As to the 1860 Army, if I had to give a say one way or the other, I would say “no”. Here’s why:

BP cartridge guns, so long as you use non-mercuric primers and take care of your empties, are superior to the old muzzle stuffers. Reload times, for one. The spent primers from a cap-and-ball gun are largely destroyed upon firing, which means you cannot rewatt them. The .45 Colt round, even in BP configuration – 255g bullet over 40g of 3f powder – is a horse killer. It was the round from 1873 all the way until the .357 Magnum was developed in the 1930’s. And, in the strongest actions, the .45 Colt can be pushed beyond .44 Magnum velocities. It is the basis for the .45 Casull (which could be rightly called the .45 “Long” Colt, as it is literally a .45 Colt case that is a bit longer.

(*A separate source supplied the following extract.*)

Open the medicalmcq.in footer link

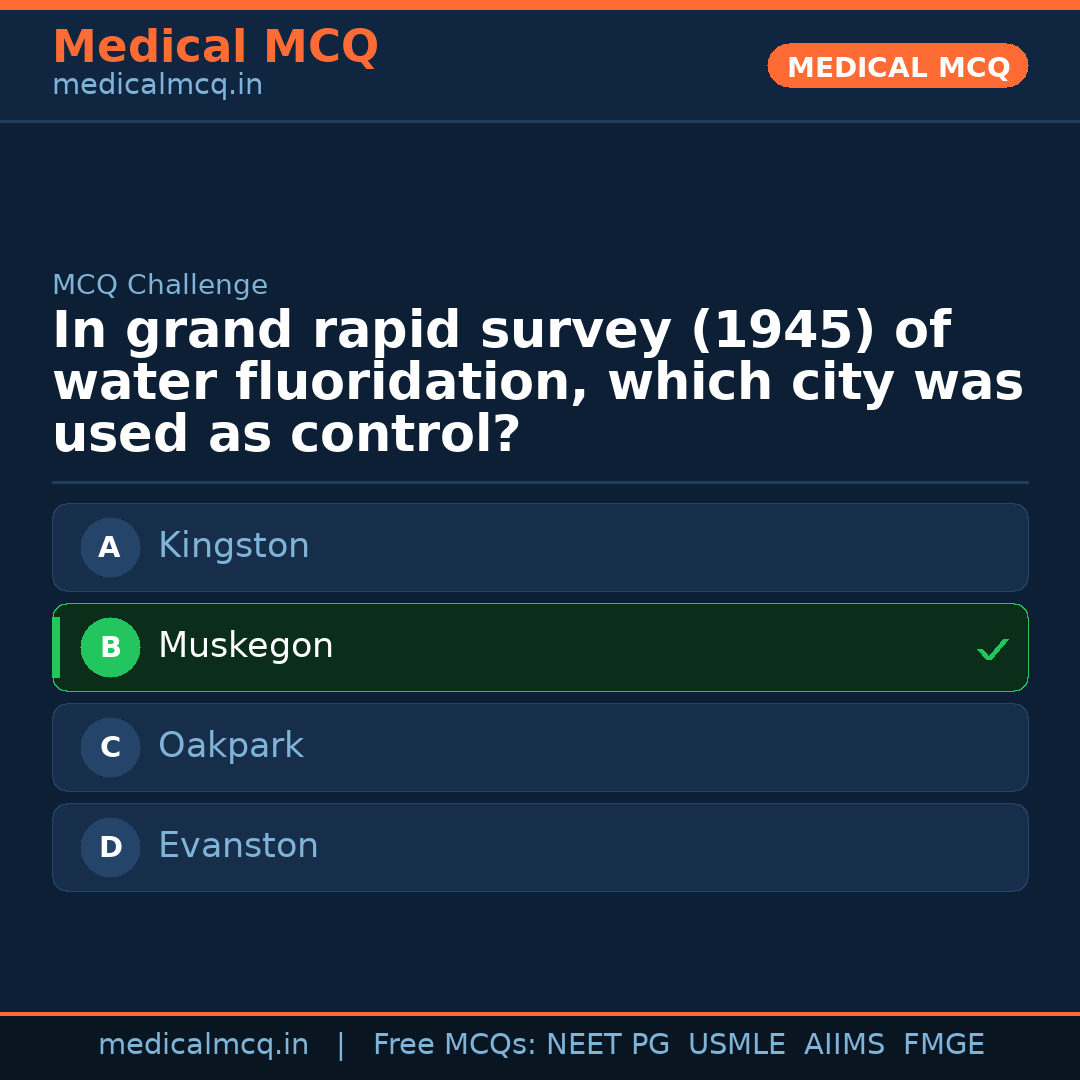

The .45 Colt is mistakenly called the “long” Colt to differentiate between it and the .45 Schofield, which can be fired in a .45 Colt revolver the same way a .38 Special can be fired in a .357 Magnum revolver). However, this does not mean go out and buy a Colt SAA and hotrod some cartridges… all you will do is blow yourself up.

See, cases are really not that hard to make. All you really need, if you’re hard-pressed, is a lathe, some brass stock, a micrometer and a spec sheet. You can spin your own brass, if you want to. Granted, it won’t be as strong as a drawn case, but it will work… and that’s what we’re after. Cases can also be fabbed from other cases.

If you’ve never tried to reload a cap and ball revolver, it is an experience. I have a Colt’s 3rd Model Dragoon and it takes seemingly forever to reload a cylinder… and often, the spent caps will fall off in the middle of a shooting string and jam the cylinder… not good. Which explains why cavalrymen during the Civil War would ride into battle carrying as many revolvers as they could hang on themselves and their horse… up to 8 revolvers. Shoot one dry, grab another…

If you just flat-out love the 1860 Army, I think Cimarron offers the 1860 with a Thuer conversion that lets it run on BP cartridges… but if it were me, I would choose either a Colt SAA or one of the reproduction Schofields (weaker action, but way faster on the reload time… think 3:10 to Yuma).

ANyways, I gots ta go. Have to pick up a Husky weed trimmer before the repair guy closes at 2… bbl.